Als sie aufstand und sich die Tränen wegwischte, schweiften ihre Gedanken wieder zu dem Bild. Sie nahm es in die Hand und klemmte es unter den leicht zerkratzten Holzrahmen ihres langen Spiegels. Sie werden sich wiedersehen, befahl Caroline sich selbst. Ihr Blick fiel durch den Spiegel auf ihre Uniform, die gebügelt an der weiß lackierten Schranktür hing. Bald würde man auch die junge Amerikanerin in ein Krisengebiet schicken, um eine weitere unnötige Schlacht anzuzetteln.
Die Welt war nicht mehr das, was sie einst gewesen war. Seit 2040 hatten einige Industriestaaten einfach begonnen in afrikanische Staaten einzufallen und die Länder nach und nach für sich zu beanspruchen. Auf dem Kontinent sind die meisten Regierungen gestürzt, wenn nicht durch andere Länder, dann durch die Einwohner selbst. Aber es ging noch weiter: Irgendwann aber, haben die Weltmächte begonnen sich untereinander zu streiten und fingen an sich ebenfalls zu bekriegen.

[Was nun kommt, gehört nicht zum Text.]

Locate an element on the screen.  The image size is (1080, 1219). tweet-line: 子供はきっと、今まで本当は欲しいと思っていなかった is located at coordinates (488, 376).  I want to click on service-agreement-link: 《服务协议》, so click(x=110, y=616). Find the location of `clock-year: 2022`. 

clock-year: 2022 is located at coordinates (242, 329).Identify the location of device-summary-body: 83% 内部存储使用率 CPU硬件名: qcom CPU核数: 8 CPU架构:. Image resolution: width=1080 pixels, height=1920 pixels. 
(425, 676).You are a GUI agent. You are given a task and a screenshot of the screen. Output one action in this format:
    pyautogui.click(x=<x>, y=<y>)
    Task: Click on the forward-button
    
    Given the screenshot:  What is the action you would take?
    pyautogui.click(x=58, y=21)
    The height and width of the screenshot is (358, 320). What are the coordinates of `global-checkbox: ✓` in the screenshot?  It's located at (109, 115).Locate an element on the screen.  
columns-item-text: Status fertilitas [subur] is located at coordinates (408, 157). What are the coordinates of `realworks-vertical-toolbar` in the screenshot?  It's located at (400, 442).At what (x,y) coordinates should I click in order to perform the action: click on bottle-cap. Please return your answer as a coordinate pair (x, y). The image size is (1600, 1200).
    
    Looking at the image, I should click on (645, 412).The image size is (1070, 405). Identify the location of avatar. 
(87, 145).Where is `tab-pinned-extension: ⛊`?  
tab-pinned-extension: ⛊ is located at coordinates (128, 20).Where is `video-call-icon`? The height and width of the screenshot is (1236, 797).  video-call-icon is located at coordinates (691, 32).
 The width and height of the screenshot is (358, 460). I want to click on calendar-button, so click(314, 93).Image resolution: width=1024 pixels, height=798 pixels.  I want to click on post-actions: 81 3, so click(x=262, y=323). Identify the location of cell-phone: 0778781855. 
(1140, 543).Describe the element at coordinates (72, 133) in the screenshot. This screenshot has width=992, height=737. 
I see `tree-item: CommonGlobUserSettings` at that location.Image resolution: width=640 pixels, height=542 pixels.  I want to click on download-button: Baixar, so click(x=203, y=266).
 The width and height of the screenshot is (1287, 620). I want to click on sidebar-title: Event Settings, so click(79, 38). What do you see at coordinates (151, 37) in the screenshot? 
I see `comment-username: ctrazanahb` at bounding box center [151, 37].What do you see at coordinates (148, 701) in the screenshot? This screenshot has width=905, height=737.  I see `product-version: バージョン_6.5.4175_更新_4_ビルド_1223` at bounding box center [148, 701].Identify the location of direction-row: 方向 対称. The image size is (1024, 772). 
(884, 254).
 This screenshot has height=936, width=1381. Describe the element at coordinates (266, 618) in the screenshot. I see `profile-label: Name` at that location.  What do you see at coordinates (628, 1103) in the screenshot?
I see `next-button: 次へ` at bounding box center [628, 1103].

Auch nach all den Jahren im Dienst, konnte Caroline sich nie erklären, wie Menschen dazu imstande waren, so verbohrt und selbstsüchtig zu handeln. Ohne dabei Rücksicht auf andere zu nehmen. Viele Menschen litten unter der Machtgier und dem Stolz einiger Regierungen, dennoch interessierte es wenige Staatsoberhäupter was wirklich mit den Menschen geschah. Bei diesem Gedanken zogen sich die Augenbrauen des Generals zusammen und ihr Blut nahm hohe Temperaturen an. Diesen Egoismus konnte Caroline nie gutheißen, aber selbst als angesehener General konnte man nichts gegen die Machtausübung unternehmen. Die Verlobte beschloss noch einen kleinen nächtlichen Spaziergang zu machen, zugleich streifte sie sich ihren schwarzen Mantel über. Die kalte Luft umgab ihre Nasenspitze, als die Haustür sich schloss. Der Weg war eben, während sich kleine Risse im Asphalt abzeichneten. Hier ging es auch bald drunter und drüber. Immer mehr Menschen sprachen sich gegen die bestehende Regierung aus. Mehr Müll auf den Straßen, mehr nicht genehmigte Demonstrationen, mehr Kriminalität. Zurzeit war Caroline als Unterstützung für die regionalen Behörden eingeteilt und bekam so vieles direkt aus der Bevölkerung mit. Sie konnte es verstehen, dachte selbst ähnlich und dennoch war sie der Überzeugung, dass die Leute eine Regierung brauchten. Deshalb half sie gegen diese Verstöße vorzugehen, doch bald würde sich das ändern. Bald würde sie vermutlich wieder als Waffe eingesetzt werden. Caroline seufzte, ihr heißer Atem war in der kühlen Luft klar zu sehen. Manchmal fragte sie sich, warum sie überhaupt zur Army gegangen war. Und jedes Mal erwischte sie sich dabei, wie sie keine Antwort darauf hatte. Sie vermutete, dass es daran lag, jemanden beschützen zu können, auch wenn man sich selber dabei in Gefahr bringt. Und in genau so einer Gefahr befand Caroline sich. Aber nicht nur sie, sondern auch der Rest der Welt und ihr war klar, dass sie bald niemanden mehr schützen könnte, ohne andere zu verletzten. Denn wenn die Regierung erstmal ins Wanken käme, würde es nicht mehr lange dauern bis sie kommen würde... Caroline blieb stehen und schaute in den Nachthimmel. Ihre Wangen waren taub von der Kälte und ihre Nase ganz rot. Ihre Augen verrieten die Angst, die in ihr war. Die Angst, dass es nur noch jeden gegen jeden gäbe. Das genau das eintreten würde, was jede Regierung und auch die meisten Menschen versucht hatten abzuwenden. Ein besorgtes Seufzen verließ die trockenen Lippen der Soldatin.
Es war unabwendbar. Wenn kein Wunder passieren würde und alle wieder in Einklang leben..
..dann würde die Anarchie ganz sicher kommen.